The Pandits are therefore right when they make a difference between the practice of the Satya & the practice of the Kali. But in their application of this knowledge, they do not seem to me to be always wise or learned. They forget or do not know that Kali is the age for a destruction & rebirth, not for a desperate clinging to the old that can no longer be saved. They entrench themselves in the system of Kalivarjya, but forget that it is not the weaknesses but the strengths of the old harmony that are being subjected to varjanam, abandonment. That which is saved is merely a temporary platform which we have erected on the banks of the sea of change awaiting a more stable habitation; and it too must one day break down under the crash of the waves, must disappear into the engulfing waters. Has the time arrived for that destruction? We think that it has. Listen to the crash of those waters,—more formidable than the noise of assault, mark that slow, sullen, remorseless sapping,—watch pile after pile of our patched incoherent ramshackle structure corroding, creaking, shaking with the blows, breaking, sinking silently or with a splash, suddenly or little by little into the yeast of those billows. Has the time arrived for a new construction? We say it has. Mark the activity, eagerness and hurrying to and fro of mankind, the rapid prospecting, seeking, digging, founding—see the Avatars & great vibhutis coming, arising thickly, treading each close behind the other. Are not these the signs and do they not tell us that the great Avatar of all arrives to establish the first Satya Yuga of the Kali?

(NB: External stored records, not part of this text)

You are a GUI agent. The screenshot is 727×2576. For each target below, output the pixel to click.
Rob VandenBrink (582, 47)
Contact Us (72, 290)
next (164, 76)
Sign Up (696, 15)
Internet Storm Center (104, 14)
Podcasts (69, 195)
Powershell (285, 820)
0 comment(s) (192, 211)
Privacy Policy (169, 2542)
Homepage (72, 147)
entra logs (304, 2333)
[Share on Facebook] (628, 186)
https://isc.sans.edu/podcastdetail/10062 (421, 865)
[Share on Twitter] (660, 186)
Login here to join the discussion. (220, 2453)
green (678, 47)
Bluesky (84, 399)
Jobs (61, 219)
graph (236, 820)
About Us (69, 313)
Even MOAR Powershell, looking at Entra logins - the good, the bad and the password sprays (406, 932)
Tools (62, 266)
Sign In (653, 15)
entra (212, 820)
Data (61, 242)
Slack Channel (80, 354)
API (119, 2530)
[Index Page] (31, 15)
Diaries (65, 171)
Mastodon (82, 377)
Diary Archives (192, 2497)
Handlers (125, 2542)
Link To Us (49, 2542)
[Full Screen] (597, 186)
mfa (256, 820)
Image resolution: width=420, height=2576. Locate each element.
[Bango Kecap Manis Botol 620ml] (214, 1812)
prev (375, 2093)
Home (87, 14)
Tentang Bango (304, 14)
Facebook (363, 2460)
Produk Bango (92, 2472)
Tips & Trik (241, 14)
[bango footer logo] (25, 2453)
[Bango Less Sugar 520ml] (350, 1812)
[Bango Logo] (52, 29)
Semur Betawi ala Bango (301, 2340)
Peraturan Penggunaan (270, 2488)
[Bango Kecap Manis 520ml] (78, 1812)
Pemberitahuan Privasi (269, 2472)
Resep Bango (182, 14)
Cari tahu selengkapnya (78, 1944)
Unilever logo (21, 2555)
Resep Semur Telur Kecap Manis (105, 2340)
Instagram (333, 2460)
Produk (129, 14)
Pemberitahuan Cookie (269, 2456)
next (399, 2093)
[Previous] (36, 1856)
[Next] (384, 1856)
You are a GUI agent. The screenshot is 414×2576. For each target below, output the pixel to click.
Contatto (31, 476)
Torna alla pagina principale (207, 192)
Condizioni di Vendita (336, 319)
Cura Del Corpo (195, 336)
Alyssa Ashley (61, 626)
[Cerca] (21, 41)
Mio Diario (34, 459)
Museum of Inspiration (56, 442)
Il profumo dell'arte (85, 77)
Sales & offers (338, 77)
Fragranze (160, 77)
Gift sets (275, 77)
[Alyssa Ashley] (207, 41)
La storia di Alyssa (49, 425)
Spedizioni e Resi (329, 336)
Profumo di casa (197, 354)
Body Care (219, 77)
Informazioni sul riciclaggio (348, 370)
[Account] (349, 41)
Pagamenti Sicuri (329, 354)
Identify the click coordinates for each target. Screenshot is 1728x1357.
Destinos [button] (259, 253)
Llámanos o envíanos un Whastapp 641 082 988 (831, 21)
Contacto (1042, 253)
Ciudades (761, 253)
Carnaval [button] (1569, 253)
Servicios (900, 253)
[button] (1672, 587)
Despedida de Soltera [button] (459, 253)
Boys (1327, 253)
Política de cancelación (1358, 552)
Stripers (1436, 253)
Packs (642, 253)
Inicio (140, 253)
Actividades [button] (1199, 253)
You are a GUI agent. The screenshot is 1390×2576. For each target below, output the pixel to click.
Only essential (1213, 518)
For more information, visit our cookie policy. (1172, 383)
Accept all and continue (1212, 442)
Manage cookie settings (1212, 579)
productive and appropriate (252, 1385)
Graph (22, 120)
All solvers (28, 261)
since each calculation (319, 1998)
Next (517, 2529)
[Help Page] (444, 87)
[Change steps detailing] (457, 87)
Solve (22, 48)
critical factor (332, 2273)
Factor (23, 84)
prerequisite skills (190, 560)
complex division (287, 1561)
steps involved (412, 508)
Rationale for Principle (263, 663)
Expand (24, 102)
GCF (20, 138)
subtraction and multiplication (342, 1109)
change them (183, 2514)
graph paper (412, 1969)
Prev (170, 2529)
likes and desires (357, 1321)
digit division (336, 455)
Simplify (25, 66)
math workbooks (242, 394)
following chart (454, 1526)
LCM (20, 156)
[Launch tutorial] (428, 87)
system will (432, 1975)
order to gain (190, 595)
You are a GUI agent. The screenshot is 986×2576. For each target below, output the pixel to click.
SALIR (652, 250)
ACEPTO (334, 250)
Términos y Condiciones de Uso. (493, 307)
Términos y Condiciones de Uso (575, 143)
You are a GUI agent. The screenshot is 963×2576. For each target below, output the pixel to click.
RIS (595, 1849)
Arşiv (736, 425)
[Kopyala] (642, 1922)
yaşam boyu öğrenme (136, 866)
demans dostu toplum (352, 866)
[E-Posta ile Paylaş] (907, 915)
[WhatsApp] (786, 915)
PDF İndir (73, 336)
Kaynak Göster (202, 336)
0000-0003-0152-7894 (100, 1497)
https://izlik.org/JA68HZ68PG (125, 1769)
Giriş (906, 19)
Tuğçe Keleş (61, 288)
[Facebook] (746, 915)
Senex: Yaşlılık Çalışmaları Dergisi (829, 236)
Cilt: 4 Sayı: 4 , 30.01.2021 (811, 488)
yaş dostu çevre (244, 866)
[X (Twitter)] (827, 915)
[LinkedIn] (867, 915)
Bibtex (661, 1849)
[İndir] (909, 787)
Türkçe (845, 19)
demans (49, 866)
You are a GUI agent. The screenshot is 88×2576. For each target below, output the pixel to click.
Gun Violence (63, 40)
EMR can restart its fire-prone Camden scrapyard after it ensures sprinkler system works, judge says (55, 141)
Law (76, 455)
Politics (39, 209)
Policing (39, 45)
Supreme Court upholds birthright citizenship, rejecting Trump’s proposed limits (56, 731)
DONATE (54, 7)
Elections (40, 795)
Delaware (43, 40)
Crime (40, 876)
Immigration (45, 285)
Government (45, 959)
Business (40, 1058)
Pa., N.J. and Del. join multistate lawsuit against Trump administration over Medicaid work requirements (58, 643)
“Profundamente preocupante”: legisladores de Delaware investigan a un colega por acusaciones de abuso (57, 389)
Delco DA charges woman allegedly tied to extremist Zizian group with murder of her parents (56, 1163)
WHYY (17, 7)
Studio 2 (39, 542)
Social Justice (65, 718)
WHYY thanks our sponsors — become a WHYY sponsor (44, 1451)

For in the Kali too, say the secret & ancient traditions of the Yogins, there is a perpetual minor repetition of Satya-Treta-Dwapara-Kali sub-cycles, the subSatya a temporary & imperfect harmony which in the subTreta & subDwapara breaks down and disappears in the subKali. The process then begins over again [……………………………] for each new temporary harmony is fairer and more perfect than its preceding harmony, each new temporary collapse more resounding & terrible than its anterior dissolution. Already ended are the first five thousand years of the Kali which were necessary to prepare for final destruction the relics of the ancient Satya. Weakness & violence, error and ignorance and oblivion rushing with an increasing speed & rhythm over the whole earth have done for us that work. The morning of the first Kali-Satya is ready to break, the first few streaks dimly visible.’